(Dataset records)
---*---

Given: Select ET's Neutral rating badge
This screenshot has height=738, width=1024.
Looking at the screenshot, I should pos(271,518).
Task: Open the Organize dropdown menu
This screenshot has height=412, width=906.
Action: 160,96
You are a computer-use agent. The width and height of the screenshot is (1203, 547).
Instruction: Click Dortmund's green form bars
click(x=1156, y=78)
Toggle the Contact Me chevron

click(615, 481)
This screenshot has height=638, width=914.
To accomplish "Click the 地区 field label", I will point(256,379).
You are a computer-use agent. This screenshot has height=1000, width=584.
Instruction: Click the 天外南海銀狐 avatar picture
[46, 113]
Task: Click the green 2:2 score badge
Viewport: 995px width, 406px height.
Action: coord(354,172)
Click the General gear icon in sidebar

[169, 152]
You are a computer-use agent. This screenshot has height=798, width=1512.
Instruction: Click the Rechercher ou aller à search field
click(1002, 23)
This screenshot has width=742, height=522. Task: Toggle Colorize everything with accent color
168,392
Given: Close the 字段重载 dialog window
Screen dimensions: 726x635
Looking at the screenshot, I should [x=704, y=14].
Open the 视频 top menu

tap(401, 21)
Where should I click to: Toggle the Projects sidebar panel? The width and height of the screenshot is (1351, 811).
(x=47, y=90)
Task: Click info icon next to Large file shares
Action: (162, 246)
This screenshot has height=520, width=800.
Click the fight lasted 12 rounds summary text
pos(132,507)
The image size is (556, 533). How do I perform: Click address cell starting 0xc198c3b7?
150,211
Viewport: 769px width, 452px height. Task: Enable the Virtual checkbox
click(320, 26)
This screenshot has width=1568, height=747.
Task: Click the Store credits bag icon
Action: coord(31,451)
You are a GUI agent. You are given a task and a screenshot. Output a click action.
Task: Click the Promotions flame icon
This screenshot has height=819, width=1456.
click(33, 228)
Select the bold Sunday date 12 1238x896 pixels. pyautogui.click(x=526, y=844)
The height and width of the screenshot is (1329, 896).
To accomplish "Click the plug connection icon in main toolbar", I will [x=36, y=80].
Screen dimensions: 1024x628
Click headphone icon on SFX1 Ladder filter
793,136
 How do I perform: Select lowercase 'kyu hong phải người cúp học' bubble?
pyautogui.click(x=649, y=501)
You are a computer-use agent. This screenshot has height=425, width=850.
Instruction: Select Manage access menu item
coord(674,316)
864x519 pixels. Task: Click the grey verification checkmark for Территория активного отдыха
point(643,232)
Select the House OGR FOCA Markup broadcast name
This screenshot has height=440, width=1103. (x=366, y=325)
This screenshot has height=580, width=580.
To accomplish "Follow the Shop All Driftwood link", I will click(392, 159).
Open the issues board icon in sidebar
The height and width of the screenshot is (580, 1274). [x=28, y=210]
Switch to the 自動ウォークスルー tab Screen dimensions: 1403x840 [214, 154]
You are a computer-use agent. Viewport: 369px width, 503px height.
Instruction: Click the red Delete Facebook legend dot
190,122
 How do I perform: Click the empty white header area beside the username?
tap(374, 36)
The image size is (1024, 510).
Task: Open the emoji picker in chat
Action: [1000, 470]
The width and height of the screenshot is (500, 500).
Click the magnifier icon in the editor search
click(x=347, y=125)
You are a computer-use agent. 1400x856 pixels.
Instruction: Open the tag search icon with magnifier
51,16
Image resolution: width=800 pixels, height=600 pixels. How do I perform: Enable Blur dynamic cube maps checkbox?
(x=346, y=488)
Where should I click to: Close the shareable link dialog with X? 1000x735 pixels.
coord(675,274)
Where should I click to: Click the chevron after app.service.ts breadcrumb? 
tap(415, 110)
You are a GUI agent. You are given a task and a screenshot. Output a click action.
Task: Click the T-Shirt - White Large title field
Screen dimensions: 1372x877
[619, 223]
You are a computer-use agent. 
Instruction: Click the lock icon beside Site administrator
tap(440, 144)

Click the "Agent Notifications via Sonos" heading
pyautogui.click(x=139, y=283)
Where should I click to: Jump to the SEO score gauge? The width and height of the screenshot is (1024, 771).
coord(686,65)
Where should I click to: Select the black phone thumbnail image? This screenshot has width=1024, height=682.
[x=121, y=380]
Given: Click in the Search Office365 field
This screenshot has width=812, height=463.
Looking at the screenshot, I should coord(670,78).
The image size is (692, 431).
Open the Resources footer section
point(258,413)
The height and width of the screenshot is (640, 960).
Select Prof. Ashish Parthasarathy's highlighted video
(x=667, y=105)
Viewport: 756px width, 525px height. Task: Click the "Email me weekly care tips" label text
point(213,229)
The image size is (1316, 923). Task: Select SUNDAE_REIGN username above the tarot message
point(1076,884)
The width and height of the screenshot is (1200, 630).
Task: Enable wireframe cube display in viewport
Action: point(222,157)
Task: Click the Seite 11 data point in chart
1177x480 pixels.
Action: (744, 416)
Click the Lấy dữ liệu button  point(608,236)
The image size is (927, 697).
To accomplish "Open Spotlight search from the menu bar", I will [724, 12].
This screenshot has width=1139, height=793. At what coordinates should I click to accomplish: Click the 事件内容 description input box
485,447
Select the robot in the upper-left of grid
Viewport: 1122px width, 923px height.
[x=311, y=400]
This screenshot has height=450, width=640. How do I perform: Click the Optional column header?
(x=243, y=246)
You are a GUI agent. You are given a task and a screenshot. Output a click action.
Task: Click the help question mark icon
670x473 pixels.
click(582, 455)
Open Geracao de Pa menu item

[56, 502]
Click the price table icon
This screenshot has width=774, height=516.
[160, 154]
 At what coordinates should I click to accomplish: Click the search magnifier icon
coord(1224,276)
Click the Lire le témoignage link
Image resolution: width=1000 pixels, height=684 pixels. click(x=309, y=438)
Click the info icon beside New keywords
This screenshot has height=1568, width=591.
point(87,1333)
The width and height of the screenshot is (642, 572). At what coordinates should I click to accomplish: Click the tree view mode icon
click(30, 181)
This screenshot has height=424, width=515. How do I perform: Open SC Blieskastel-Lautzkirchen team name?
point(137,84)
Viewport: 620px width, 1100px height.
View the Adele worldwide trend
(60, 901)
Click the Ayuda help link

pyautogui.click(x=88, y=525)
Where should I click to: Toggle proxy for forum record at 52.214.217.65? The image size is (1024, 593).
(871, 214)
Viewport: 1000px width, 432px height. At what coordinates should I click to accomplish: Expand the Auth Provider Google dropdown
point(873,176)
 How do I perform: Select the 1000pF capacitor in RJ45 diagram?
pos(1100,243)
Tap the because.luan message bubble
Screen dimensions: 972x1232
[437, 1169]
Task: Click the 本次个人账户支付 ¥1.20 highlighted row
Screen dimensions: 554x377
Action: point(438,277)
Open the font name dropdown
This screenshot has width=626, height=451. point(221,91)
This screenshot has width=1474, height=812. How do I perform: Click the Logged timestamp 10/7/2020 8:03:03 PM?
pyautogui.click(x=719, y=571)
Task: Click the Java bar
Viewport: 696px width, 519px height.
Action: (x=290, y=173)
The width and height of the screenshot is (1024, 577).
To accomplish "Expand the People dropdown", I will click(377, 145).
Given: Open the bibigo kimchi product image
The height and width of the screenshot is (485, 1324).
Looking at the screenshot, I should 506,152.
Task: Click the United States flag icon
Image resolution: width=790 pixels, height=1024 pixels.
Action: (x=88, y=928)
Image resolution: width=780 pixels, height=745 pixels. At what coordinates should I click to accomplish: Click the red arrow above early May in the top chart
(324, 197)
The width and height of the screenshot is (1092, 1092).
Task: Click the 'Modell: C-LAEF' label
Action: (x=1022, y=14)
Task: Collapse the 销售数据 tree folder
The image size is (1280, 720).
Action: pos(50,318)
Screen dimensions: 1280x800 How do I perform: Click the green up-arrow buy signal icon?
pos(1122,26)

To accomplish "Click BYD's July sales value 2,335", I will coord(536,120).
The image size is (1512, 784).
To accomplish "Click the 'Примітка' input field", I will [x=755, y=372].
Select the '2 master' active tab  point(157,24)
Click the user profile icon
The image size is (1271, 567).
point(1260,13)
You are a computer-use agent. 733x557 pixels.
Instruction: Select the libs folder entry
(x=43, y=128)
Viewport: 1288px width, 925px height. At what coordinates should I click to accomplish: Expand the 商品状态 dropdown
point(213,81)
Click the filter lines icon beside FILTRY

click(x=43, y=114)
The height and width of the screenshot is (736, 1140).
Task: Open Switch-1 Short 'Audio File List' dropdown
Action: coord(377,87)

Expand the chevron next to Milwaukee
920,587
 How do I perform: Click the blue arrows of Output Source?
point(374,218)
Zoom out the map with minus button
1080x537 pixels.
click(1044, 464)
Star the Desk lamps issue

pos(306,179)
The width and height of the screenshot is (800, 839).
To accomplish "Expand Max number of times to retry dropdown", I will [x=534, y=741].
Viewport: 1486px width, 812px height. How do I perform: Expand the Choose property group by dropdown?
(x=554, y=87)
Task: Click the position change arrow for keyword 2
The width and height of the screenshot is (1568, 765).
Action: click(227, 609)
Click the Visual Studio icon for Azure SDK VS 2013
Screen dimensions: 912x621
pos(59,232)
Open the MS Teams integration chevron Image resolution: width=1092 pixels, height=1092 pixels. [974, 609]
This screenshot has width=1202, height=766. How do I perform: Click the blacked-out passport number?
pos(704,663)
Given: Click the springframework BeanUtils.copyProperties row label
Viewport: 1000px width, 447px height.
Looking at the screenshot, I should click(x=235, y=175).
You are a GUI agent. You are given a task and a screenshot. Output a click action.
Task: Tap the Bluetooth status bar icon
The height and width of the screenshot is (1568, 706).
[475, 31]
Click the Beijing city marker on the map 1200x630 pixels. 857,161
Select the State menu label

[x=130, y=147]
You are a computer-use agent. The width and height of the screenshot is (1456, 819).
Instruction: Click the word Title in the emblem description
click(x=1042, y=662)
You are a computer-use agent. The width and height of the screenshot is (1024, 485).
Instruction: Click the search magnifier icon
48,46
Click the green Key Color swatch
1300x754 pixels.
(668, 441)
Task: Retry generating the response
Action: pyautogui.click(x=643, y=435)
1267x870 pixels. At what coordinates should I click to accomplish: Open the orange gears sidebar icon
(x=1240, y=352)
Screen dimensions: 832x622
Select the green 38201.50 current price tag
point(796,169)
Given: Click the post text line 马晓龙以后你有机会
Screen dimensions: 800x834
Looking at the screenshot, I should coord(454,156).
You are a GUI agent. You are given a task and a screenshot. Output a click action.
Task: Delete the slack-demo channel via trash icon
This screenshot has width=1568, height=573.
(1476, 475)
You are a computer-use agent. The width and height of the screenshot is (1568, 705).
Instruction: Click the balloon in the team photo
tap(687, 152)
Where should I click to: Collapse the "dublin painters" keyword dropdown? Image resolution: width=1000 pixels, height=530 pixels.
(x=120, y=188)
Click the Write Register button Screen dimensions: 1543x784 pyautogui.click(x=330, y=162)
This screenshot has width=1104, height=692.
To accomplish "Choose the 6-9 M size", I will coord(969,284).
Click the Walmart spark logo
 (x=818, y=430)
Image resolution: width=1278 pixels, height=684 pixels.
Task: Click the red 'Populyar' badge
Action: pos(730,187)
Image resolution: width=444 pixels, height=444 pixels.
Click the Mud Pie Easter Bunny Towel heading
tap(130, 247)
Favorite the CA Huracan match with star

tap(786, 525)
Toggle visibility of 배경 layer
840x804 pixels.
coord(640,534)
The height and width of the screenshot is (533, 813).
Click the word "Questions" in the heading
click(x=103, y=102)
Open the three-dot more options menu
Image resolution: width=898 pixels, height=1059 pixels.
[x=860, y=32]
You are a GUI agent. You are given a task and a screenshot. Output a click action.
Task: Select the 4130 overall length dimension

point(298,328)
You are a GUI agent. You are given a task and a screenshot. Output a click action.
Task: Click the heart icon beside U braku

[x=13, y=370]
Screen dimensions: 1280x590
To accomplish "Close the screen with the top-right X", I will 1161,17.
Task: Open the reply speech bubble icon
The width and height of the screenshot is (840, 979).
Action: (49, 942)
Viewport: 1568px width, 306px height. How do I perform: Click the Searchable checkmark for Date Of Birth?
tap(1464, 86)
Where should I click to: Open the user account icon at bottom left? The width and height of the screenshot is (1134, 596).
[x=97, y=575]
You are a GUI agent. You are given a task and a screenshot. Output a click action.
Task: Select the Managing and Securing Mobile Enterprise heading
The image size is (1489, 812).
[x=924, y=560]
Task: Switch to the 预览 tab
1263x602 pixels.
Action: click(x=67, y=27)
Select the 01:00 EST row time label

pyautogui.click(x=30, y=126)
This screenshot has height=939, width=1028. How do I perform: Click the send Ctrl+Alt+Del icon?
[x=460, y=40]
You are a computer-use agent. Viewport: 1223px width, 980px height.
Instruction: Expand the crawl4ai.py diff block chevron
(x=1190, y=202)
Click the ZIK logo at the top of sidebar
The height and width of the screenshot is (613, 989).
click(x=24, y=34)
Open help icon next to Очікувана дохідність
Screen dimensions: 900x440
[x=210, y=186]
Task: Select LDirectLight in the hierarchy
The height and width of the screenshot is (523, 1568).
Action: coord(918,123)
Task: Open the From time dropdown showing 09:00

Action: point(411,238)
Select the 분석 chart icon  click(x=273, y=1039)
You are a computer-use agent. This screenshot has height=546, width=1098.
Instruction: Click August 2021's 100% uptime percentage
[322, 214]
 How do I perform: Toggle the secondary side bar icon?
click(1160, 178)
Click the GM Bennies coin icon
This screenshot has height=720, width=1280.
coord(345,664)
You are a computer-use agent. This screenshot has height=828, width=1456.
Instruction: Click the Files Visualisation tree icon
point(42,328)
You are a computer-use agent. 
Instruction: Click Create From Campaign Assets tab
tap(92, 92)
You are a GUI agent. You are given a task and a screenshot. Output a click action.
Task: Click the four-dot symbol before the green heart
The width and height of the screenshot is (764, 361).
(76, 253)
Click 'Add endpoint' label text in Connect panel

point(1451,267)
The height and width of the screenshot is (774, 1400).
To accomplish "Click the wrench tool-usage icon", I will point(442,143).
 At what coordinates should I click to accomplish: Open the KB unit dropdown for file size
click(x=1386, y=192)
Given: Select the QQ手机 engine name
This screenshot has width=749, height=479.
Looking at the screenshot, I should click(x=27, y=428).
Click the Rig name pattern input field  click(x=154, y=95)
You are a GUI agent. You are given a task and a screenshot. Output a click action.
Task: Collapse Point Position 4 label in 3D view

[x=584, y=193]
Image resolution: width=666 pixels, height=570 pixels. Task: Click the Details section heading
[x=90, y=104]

---*---

→ **Description of the task**
Transcribe the entries above word for word, from the first line through the line containing "This screenshot has height=638, width=914.", and nothing else.

→ **Exercise result**
Given: Select ET's Neutral rating badge
This screenshot has height=738, width=1024.
Looking at the screenshot, I should pos(271,518).
Task: Open the Organize dropdown menu
This screenshot has height=412, width=906.
Action: 160,96
You are a computer-use agent. The width and height of the screenshot is (1203, 547).
Instruction: Click Dortmund's green form bars
click(x=1156, y=78)
Toggle the Contact Me chevron

click(615, 481)
This screenshot has height=638, width=914.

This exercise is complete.